# [What to do]
Exactly the lines starting at the line containing "The height and width of the screenshot is (744, 697)." and ending at the line containing "Task: Open the 2D Drafting workspace dropdown" are to be written out from the listing below, both included.

# [Data]
:::
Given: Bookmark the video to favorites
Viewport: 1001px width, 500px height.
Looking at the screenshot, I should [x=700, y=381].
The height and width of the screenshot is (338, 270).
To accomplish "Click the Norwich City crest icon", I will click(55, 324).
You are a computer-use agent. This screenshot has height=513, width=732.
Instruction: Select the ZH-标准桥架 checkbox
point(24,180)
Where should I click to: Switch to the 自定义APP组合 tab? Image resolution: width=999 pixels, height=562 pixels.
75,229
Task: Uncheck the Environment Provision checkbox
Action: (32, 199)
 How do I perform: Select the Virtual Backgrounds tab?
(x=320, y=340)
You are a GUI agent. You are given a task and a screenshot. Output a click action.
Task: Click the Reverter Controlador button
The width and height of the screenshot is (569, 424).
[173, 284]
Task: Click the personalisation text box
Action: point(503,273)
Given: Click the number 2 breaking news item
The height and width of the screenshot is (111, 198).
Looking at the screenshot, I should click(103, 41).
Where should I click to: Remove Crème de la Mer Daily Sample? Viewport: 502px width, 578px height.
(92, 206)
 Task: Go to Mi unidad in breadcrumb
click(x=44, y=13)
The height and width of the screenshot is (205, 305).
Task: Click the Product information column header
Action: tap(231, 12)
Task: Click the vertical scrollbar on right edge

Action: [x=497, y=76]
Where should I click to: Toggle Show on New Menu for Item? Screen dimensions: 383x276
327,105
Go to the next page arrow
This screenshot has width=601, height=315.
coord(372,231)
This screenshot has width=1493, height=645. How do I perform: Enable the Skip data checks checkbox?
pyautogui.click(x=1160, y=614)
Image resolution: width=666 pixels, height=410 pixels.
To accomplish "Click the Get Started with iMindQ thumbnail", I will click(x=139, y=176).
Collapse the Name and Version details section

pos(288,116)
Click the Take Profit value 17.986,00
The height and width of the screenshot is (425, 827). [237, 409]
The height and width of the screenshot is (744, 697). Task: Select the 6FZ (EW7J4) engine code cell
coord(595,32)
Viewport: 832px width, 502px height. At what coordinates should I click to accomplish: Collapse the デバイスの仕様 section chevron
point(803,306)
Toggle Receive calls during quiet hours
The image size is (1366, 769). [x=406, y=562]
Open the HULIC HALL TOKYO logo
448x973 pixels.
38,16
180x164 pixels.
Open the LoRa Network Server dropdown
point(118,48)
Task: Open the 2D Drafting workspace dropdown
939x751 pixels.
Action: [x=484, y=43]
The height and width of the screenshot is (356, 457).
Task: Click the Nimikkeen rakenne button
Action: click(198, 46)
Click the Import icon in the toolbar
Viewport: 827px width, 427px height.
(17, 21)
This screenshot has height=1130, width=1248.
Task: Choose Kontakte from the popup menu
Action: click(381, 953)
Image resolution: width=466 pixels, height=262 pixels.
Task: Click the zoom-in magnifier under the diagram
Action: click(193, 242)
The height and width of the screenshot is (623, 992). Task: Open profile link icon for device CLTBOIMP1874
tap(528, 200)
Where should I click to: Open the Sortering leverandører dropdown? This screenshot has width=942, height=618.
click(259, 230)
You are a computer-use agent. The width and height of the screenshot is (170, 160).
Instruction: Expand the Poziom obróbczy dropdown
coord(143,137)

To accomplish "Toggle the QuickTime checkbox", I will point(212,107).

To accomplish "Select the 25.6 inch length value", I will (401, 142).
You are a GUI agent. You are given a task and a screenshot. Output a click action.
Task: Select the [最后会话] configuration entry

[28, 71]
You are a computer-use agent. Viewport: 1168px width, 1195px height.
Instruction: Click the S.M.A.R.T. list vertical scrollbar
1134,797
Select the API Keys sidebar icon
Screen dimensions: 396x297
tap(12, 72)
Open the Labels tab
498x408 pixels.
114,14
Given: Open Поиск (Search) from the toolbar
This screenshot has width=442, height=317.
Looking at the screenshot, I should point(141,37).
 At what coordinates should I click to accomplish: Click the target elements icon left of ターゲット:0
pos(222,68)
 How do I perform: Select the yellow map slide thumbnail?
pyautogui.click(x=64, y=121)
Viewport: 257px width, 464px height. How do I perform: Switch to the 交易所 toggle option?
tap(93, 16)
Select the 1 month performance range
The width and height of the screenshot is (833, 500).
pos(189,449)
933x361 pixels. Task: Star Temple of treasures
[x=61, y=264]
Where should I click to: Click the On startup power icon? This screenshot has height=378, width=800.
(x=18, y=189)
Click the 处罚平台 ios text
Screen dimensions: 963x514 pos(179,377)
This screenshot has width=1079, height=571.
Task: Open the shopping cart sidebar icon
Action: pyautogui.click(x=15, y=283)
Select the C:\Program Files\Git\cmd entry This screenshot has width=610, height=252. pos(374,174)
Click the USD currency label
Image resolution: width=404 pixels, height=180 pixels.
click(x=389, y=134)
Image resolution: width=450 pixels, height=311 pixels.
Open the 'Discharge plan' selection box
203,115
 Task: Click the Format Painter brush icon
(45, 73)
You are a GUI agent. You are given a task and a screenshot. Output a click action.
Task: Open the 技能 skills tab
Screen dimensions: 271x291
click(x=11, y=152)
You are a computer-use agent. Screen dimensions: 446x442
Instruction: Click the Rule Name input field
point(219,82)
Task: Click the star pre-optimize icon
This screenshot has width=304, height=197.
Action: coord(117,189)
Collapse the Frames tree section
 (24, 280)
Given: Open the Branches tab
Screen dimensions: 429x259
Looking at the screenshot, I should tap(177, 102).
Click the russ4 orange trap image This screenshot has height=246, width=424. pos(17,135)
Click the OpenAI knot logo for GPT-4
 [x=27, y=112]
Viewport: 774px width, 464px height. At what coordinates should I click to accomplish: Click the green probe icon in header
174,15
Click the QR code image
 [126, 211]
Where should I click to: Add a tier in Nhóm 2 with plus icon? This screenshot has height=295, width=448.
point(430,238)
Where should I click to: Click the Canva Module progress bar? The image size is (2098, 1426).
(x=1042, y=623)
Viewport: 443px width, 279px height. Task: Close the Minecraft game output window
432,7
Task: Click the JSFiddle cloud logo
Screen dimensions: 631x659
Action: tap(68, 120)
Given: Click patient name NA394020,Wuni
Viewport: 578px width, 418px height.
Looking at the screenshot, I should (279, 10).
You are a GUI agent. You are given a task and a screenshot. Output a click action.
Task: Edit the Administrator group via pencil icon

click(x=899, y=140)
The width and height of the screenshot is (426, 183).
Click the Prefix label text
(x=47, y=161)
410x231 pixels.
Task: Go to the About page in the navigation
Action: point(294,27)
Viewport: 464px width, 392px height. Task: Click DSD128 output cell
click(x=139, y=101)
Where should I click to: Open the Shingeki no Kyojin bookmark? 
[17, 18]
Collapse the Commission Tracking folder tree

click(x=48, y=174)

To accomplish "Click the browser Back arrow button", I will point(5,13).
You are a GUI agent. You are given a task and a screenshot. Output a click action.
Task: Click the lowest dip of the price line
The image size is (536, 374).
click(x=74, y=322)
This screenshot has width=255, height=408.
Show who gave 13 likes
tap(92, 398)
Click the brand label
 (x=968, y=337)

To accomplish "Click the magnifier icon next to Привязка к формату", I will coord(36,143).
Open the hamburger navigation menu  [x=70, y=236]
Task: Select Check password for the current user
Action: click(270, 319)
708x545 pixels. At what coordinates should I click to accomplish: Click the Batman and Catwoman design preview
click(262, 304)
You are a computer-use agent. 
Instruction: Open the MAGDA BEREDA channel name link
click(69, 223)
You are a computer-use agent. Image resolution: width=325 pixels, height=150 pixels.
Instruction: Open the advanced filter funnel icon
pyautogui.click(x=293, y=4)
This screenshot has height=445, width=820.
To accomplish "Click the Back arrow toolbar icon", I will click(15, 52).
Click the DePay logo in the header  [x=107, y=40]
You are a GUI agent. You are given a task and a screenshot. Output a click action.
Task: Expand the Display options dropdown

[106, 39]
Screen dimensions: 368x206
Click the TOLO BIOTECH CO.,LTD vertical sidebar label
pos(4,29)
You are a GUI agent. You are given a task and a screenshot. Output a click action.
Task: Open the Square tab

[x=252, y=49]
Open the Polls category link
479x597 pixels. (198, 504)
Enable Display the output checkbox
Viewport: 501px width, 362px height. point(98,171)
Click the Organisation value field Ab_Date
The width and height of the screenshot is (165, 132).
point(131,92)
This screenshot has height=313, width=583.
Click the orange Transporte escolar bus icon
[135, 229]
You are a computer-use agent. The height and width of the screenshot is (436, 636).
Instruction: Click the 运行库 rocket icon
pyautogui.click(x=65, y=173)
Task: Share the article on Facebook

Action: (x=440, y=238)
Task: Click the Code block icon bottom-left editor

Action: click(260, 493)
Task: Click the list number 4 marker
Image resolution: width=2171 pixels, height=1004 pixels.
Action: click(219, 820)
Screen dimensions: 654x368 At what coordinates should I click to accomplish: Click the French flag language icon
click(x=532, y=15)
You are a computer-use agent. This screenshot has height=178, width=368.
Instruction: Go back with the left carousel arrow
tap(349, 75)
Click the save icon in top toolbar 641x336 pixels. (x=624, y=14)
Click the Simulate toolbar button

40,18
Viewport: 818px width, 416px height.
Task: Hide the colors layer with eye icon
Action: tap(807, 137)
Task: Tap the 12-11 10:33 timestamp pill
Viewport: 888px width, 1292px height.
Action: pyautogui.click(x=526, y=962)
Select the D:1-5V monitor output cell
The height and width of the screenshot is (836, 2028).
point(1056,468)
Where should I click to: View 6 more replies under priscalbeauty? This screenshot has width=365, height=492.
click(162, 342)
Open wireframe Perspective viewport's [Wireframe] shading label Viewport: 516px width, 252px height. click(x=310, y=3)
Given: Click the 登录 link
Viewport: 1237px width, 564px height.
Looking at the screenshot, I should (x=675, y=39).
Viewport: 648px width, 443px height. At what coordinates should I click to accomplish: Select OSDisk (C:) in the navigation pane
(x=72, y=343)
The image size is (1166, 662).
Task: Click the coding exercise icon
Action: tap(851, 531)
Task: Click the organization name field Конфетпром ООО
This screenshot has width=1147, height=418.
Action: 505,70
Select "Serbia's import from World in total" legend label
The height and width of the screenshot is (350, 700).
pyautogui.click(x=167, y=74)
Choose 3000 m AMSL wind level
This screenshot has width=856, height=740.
:::
# [Response to the task]
The height and width of the screenshot is (744, 697). Task: Select the 6FZ (EW7J4) engine code cell
coord(595,32)
Viewport: 832px width, 502px height. At what coordinates should I click to accomplish: Collapse the デバイスの仕様 section chevron
point(803,306)
Toggle Receive calls during quiet hours
The image size is (1366, 769). [x=406, y=562]
Open the HULIC HALL TOKYO logo
448x973 pixels.
38,16
180x164 pixels.
Open the LoRa Network Server dropdown
point(118,48)
Task: Open the 2D Drafting workspace dropdown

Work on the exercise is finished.